#### Exercise material

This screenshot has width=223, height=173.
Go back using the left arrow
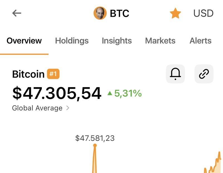(x=17, y=13)
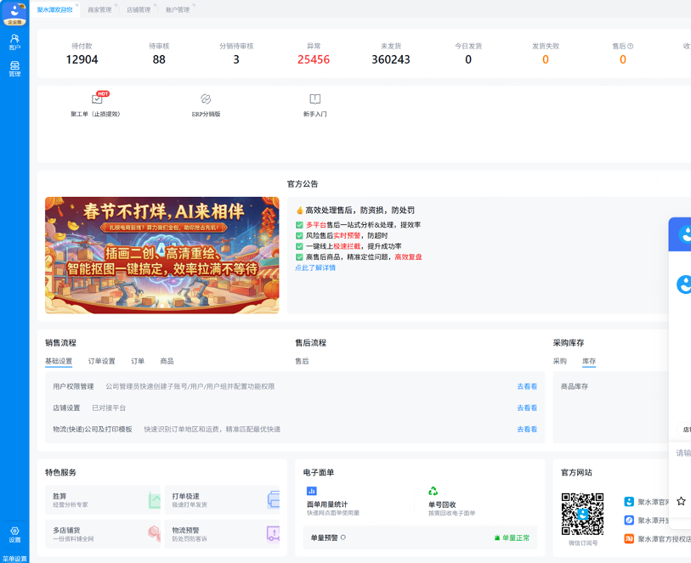The width and height of the screenshot is (691, 563).
Task: Click the 物流预警 alert icon
Action: click(272, 533)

########

Without the pictures, return the records above exactly as given.

> [Your solution]:
This screenshot has width=223, height=173.
Go back using the left arrow
(x=17, y=13)
The width and height of the screenshot is (691, 563).
Task: Click the 物流预警 alert icon
Action: click(272, 533)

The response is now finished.